Instead of just using a textbook, students get practice using math to solve real-world problems. Real-world applications include environmental studies, building catapults and predicting the distance of a projectile, and conducting analysis of demographic and economic trends. With small classes, students get one-on-one support and advance at the level appropriate for them.
Watershed offers Spanish as its on-campus language. Courses include beginning and intermediate Spanish, and students move to a full-immersion approach as they move past the first year. All of our classes emphasize listening and speaking over textbook work, with an emphasis on getting regular practice using Spanish to communicate. Real-world uses during May Term trips to Guatemala or Nicaragua, expedition trips to the Mexican border or with farmworkers in Colorado, and visits to local cultural sites allow for rich connections between the classroom and the Spanish speaking world.
Watershed is a community that values creativity and a variety of perspectives on the world. For that reason, we offer a robust art program and full art studio that allows students to take a range of visual art classes throughout the day. Arts courses at Watershed include Visual Art, Music, Drama, and Digital Photography. And since part of being an artist is having an audience, students present and discuss their work with the public twice a year during FAIR. At the end of a Watershed experience, students leave with the creative confidence to solve all kinds of problems in new ways.
FAIR and final projects
At many schools, the last week of a semester means cram sessions and multiple choice tests. At Watershed, it means students preparing business plans, prototypes, films, and solutions to community problems.

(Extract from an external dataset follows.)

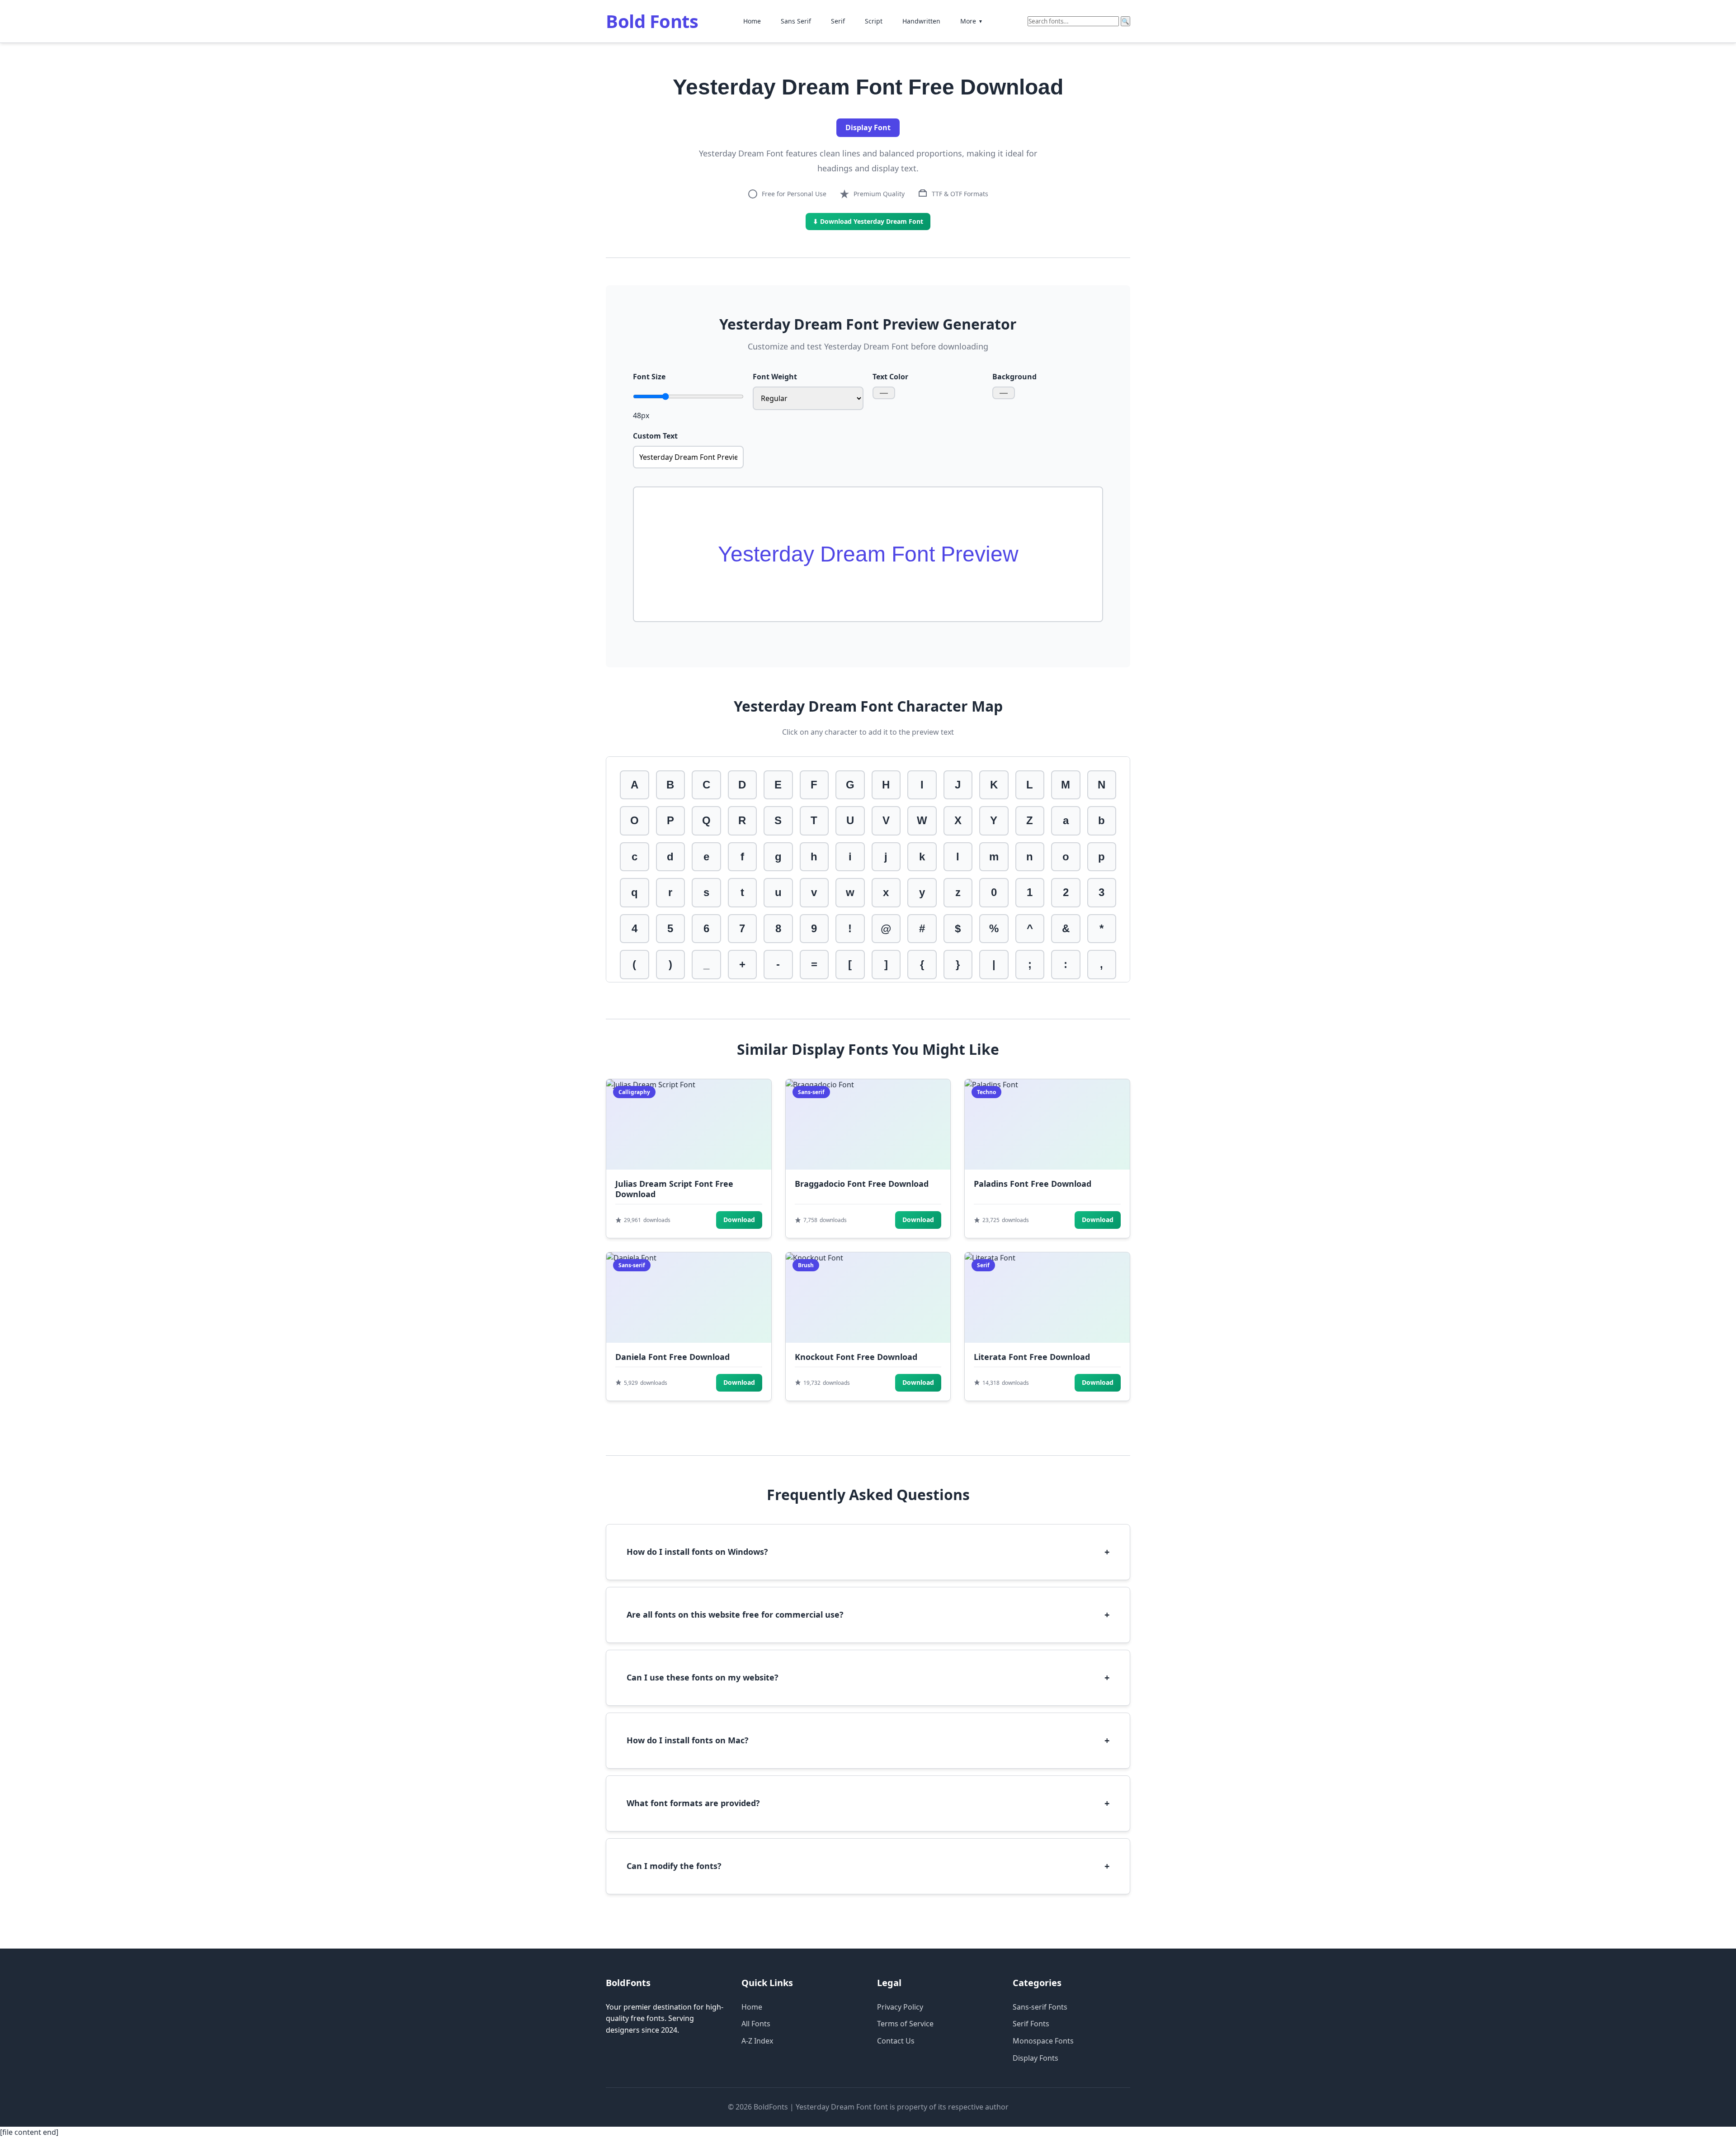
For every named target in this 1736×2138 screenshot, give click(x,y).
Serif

Both semesters at Watershed culminate in FAIR, the Festival of Arts and Intellectual Reflections. During FAIR, students present original work that demonstrates their understanding of the core ideas in each course. Students are expected to explain their thinking, respond to unscripted questions, and communicate the value of their work. We think it's both harder and better than a finals week.
During this public event, 250-300 people visit Watershed. The audience includes parents and grandparents as well as alumni, community members, graduate students, and visiting educators.